● Extracted information
====

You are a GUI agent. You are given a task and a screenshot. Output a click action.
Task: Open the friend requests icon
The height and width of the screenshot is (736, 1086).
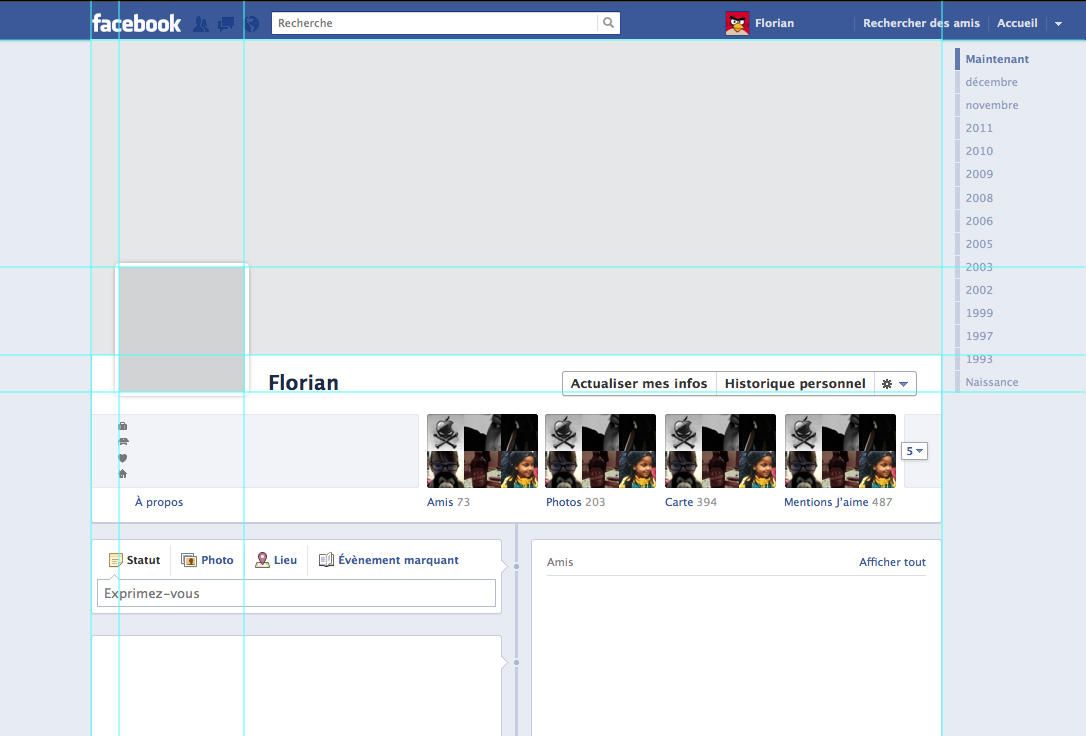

====

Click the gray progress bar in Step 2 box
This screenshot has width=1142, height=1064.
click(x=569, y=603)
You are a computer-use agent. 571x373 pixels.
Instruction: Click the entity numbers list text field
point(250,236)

====

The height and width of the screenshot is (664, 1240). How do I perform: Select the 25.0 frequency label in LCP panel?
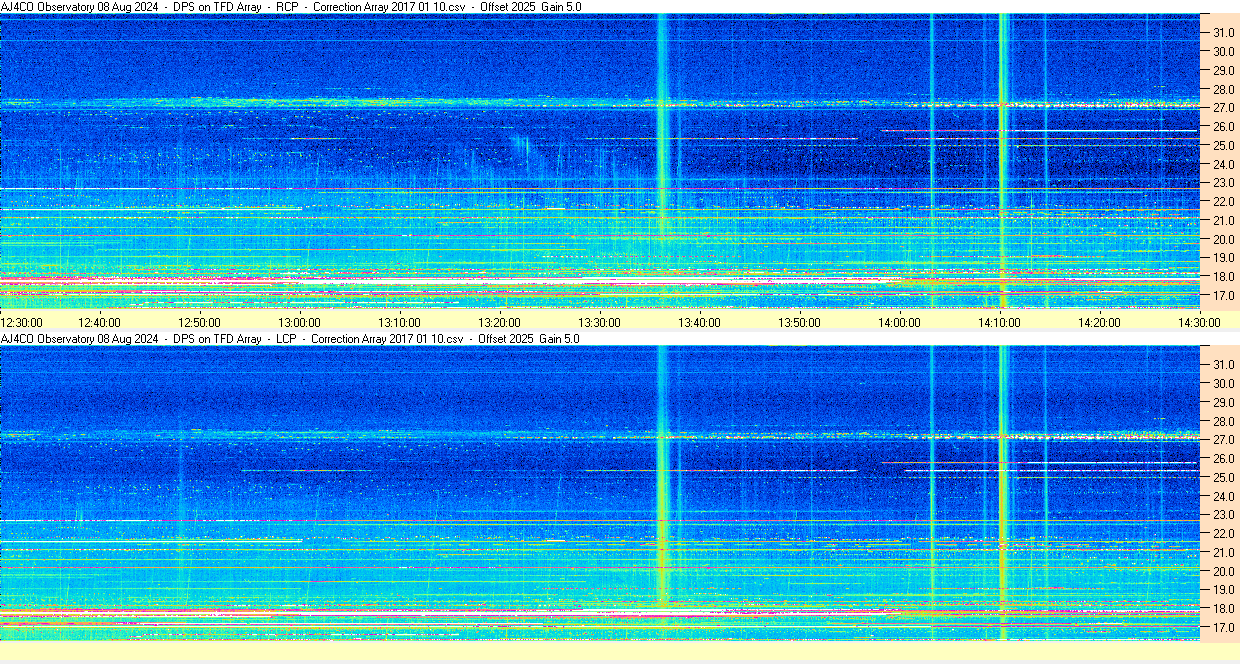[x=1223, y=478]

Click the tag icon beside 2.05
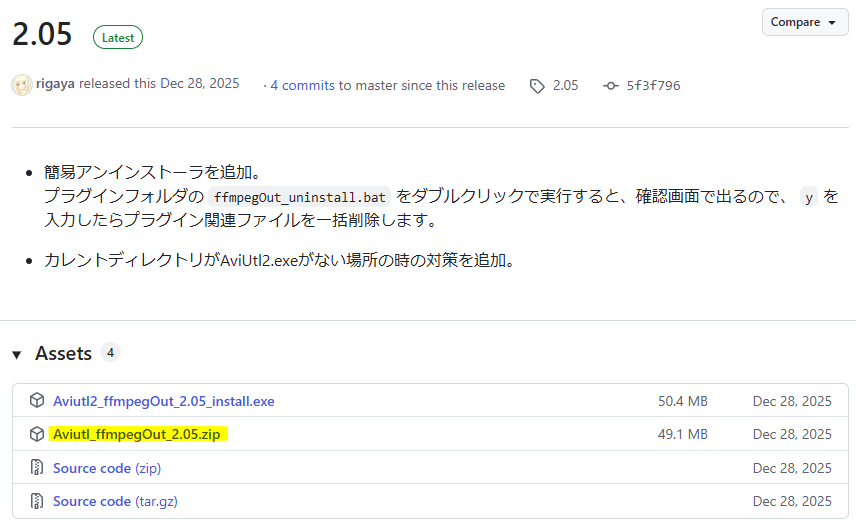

====

● Task brief
Whenever a line in the data holds "icon", copy that line.

● Task output
Task: Open the friend requests icon
Click the tag icon beside 2.05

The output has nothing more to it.